• [Description of the task] Write down exactly the lines from the one below that has "This screenshot has width=251, height=237." to the end of the data, both ends included; the pictures should not appear in your copy.

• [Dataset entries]
..............................

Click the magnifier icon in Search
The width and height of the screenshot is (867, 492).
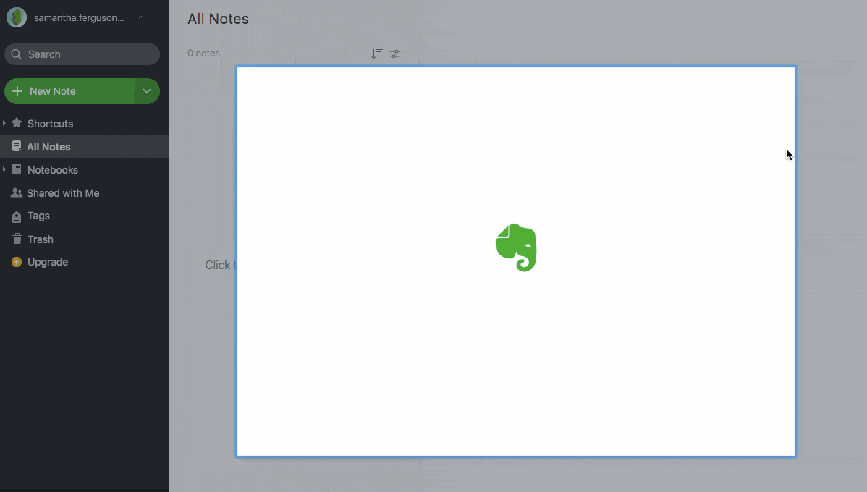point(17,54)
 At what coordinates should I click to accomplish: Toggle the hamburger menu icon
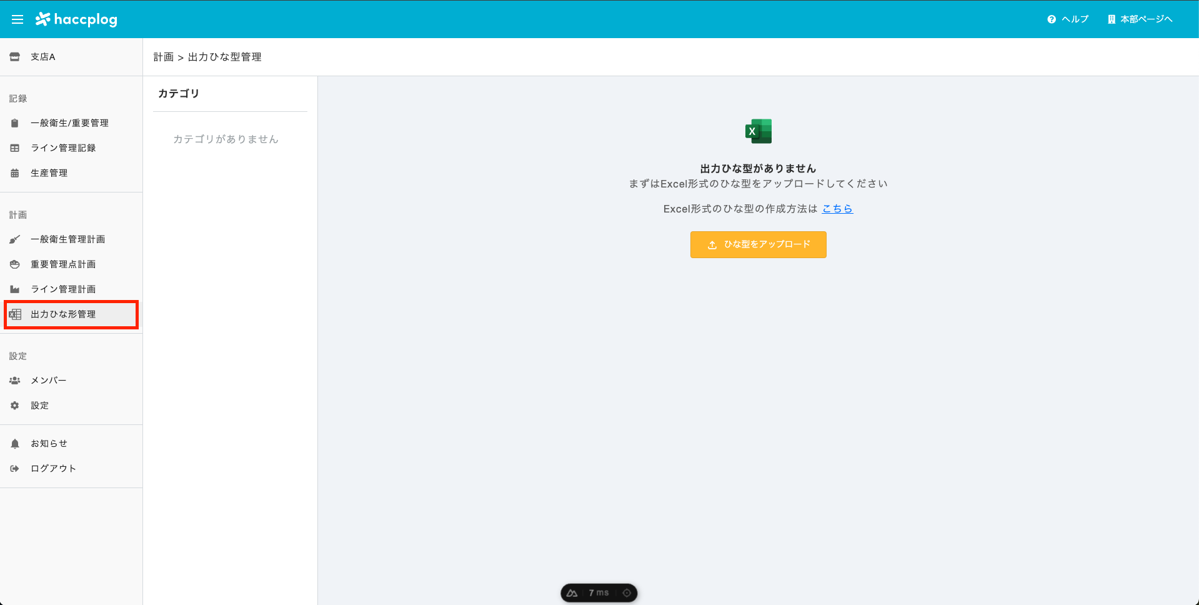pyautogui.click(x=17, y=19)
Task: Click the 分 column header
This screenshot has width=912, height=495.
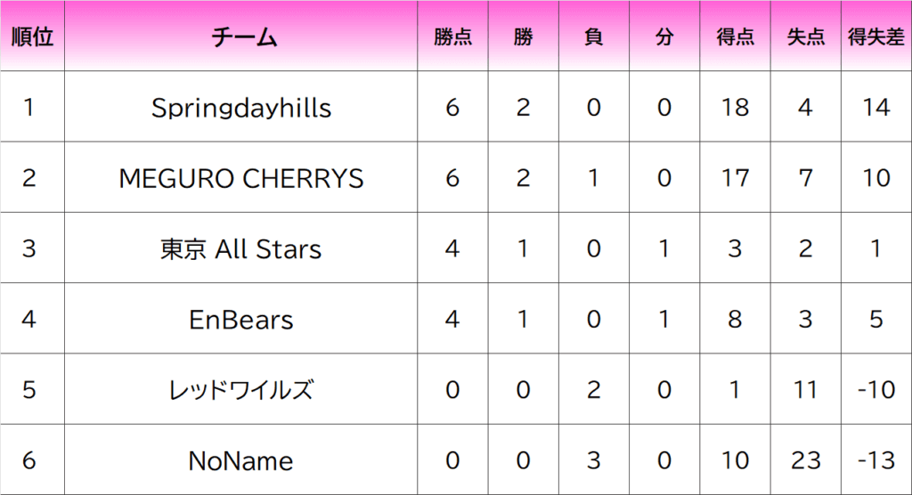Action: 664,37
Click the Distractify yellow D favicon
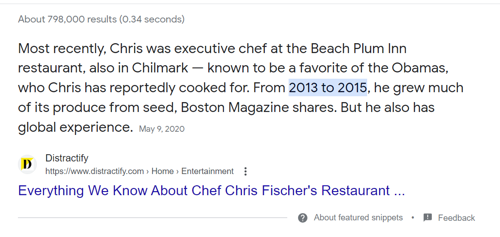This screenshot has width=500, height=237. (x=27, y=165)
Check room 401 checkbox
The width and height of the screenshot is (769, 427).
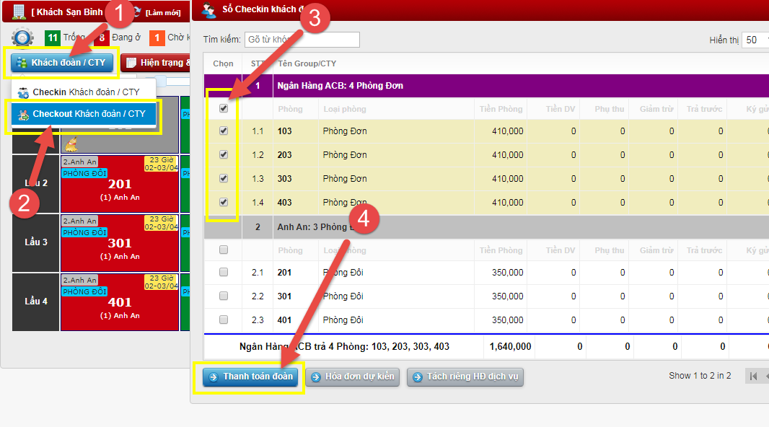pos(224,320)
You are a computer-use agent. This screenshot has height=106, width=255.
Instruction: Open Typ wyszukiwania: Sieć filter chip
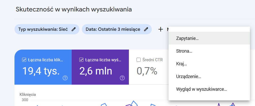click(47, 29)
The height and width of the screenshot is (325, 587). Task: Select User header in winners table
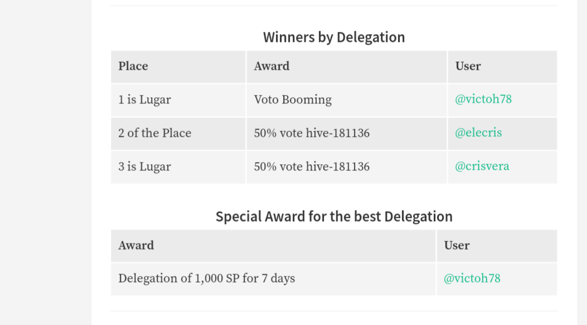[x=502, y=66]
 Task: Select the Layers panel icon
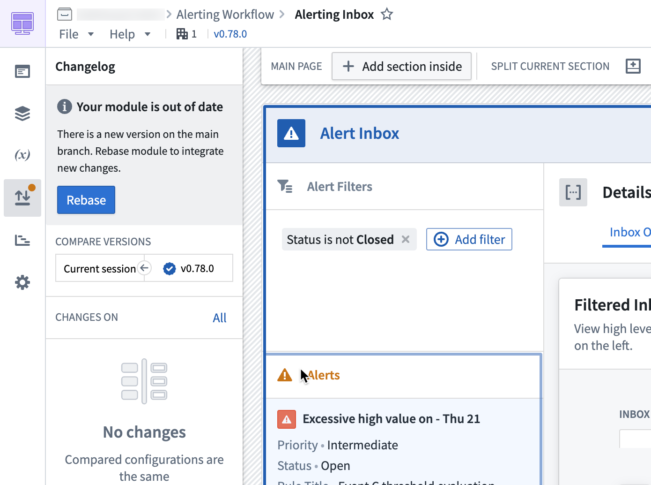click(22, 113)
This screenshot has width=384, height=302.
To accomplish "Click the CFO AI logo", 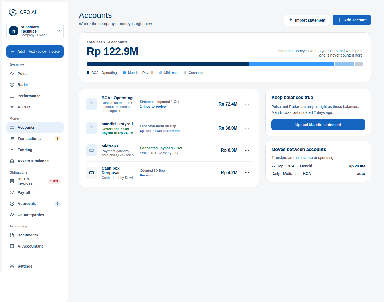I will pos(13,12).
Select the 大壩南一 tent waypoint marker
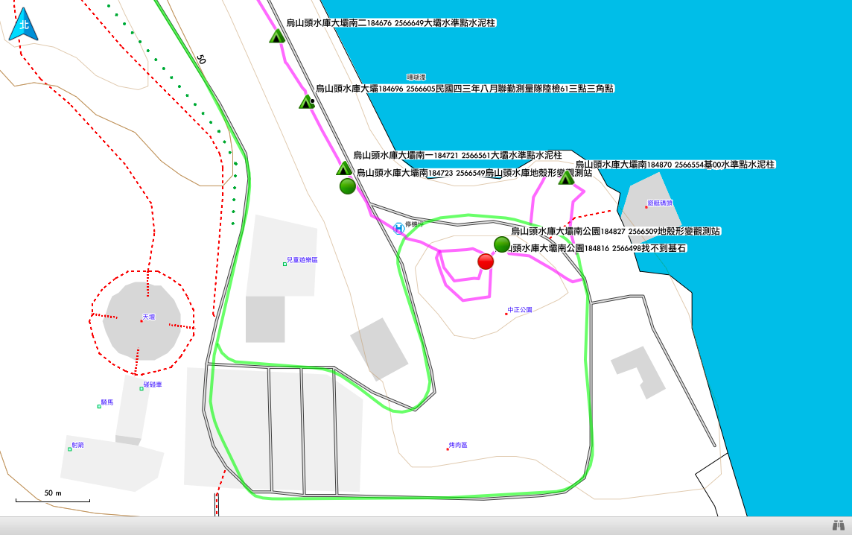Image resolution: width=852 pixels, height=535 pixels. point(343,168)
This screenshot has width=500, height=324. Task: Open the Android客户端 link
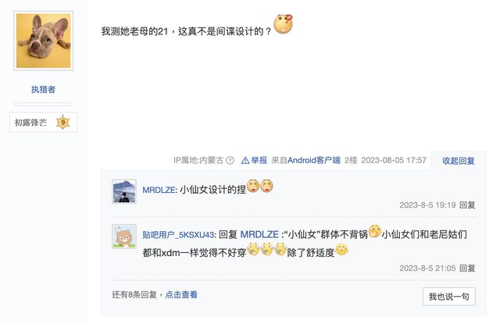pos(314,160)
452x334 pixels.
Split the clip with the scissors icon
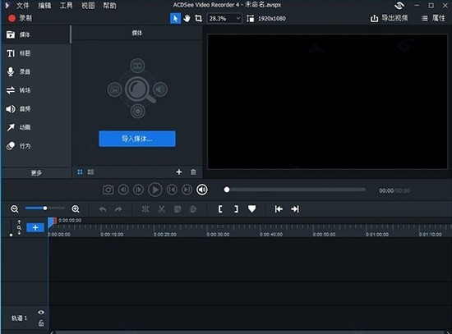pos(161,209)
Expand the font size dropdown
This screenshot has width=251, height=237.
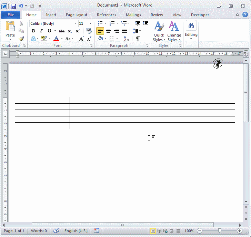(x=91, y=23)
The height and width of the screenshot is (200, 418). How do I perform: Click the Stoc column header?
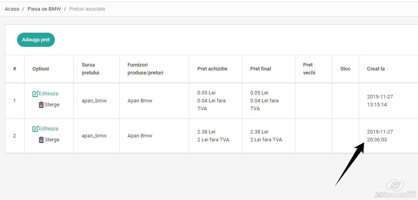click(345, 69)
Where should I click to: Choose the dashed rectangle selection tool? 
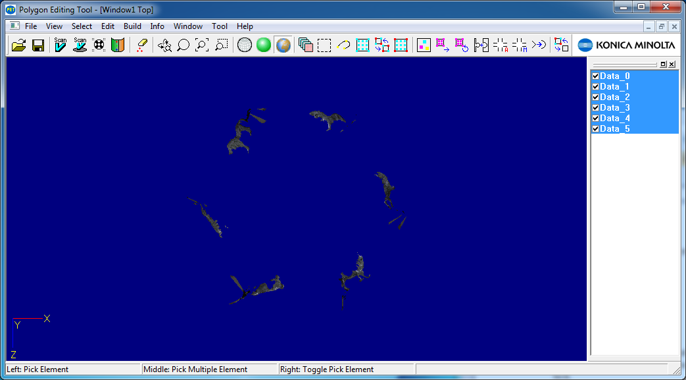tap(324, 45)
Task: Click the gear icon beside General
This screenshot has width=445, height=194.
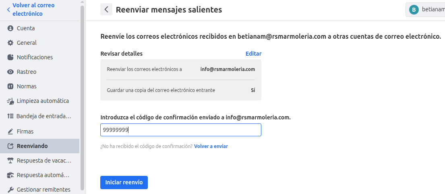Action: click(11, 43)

..............................

• [Exercise output]
This screenshot has width=251, height=237.
(x=91, y=23)
The height and width of the screenshot is (200, 418). How do I perform: Click the Stoc column header?
click(345, 69)
Where should I click to: Choose the dashed rectangle selection tool? 
tap(324, 45)
Task: Click the gear icon beside General
This screenshot has width=445, height=194.
Action: click(11, 43)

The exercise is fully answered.